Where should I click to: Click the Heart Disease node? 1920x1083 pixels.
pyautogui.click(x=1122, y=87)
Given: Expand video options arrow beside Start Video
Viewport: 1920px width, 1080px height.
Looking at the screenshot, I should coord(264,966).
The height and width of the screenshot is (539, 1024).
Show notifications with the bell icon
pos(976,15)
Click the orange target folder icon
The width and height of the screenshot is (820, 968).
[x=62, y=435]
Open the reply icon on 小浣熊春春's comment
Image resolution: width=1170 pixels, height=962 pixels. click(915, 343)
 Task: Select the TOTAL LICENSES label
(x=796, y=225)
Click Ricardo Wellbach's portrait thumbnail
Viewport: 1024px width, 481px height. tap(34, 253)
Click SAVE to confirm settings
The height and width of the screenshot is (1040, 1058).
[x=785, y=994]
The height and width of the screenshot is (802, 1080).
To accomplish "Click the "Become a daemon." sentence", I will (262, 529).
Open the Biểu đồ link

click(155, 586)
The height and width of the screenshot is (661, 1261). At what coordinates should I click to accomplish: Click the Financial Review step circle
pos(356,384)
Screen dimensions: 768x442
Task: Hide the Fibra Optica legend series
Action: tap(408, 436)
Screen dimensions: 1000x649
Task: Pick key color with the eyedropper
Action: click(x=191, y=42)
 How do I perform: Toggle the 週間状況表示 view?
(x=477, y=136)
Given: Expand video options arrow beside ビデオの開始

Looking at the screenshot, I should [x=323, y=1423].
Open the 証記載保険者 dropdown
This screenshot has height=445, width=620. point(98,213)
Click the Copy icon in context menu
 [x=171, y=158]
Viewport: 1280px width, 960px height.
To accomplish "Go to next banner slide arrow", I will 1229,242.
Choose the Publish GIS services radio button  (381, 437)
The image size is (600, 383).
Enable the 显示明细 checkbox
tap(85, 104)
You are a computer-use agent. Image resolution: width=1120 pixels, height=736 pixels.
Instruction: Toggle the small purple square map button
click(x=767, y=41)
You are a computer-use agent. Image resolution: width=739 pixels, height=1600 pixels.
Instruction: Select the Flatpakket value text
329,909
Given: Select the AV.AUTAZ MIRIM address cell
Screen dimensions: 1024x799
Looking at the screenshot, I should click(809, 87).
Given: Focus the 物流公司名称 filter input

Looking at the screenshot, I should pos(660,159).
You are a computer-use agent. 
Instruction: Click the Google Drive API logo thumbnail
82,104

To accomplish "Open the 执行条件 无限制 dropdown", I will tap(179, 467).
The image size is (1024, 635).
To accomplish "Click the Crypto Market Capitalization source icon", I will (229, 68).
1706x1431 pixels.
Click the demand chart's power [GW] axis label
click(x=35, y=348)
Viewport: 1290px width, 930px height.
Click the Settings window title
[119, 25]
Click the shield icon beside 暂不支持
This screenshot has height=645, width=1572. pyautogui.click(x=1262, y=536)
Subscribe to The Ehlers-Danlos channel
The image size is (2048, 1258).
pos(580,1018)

Stated exercise. Reproduce each of the items above verbatim, line for line.

Written response.
Where should I click to: Click the Heart Disease node? 1920x1083 pixels.
pyautogui.click(x=1122, y=87)
Given: Expand video options arrow beside Start Video
Viewport: 1920px width, 1080px height.
Looking at the screenshot, I should coord(264,966).
The height and width of the screenshot is (539, 1024).
Show notifications with the bell icon
pos(976,15)
Click the orange target folder icon
The width and height of the screenshot is (820, 968).
[x=62, y=435]
Open the reply icon on 小浣熊春春's comment
Image resolution: width=1170 pixels, height=962 pixels. click(915, 343)
 Task: Select the TOTAL LICENSES label
(x=796, y=225)
Click Ricardo Wellbach's portrait thumbnail
Viewport: 1024px width, 481px height. tap(34, 253)
Click SAVE to confirm settings
The height and width of the screenshot is (1040, 1058).
[x=785, y=994]
The height and width of the screenshot is (802, 1080).
To accomplish "Click the "Become a daemon." sentence", I will (262, 529).
Open the Biểu đồ link

click(155, 586)
The height and width of the screenshot is (661, 1261). At what coordinates should I click to accomplish: Click the Financial Review step circle
pos(356,384)
Screen dimensions: 768x442
Task: Hide the Fibra Optica legend series
Action: tap(408, 436)
Screen dimensions: 1000x649
Task: Pick key color with the eyedropper
Action: click(x=191, y=42)
 How do I perform: Toggle the 週間状況表示 view?
(x=477, y=136)
Given: Expand video options arrow beside ビデオの開始

Looking at the screenshot, I should [x=323, y=1423].
Open the 証記載保険者 dropdown
This screenshot has height=445, width=620. point(98,213)
Click the Copy icon in context menu
 [x=171, y=158]
Viewport: 1280px width, 960px height.
To accomplish "Go to next banner slide arrow", I will 1229,242.
Choose the Publish GIS services radio button  (381, 437)
The image size is (600, 383).
Enable the 显示明细 checkbox
tap(85, 104)
You are a computer-use agent. Image resolution: width=1120 pixels, height=736 pixels.
Instruction: Toggle the small purple square map button
click(x=767, y=41)
You are a computer-use agent. Image resolution: width=739 pixels, height=1600 pixels.
Instruction: Select the Flatpakket value text
329,909
Given: Select the AV.AUTAZ MIRIM address cell
Screen dimensions: 1024x799
Looking at the screenshot, I should click(809, 87).
Given: Focus the 物流公司名称 filter input

Looking at the screenshot, I should pos(660,159).
You are a computer-use agent. 
Instruction: Click the Google Drive API logo thumbnail
82,104

To accomplish "Open the 执行条件 无限制 dropdown", I will tap(179, 467).
The image size is (1024, 635).
To accomplish "Click the Crypto Market Capitalization source icon", I will (229, 68).
1706x1431 pixels.
Click the demand chart's power [GW] axis label
click(x=35, y=348)
Viewport: 1290px width, 930px height.
Click the Settings window title
[119, 25]
Click the shield icon beside 暂不支持
This screenshot has height=645, width=1572. pyautogui.click(x=1262, y=536)
Subscribe to The Ehlers-Danlos channel
The image size is (2048, 1258).
pos(580,1018)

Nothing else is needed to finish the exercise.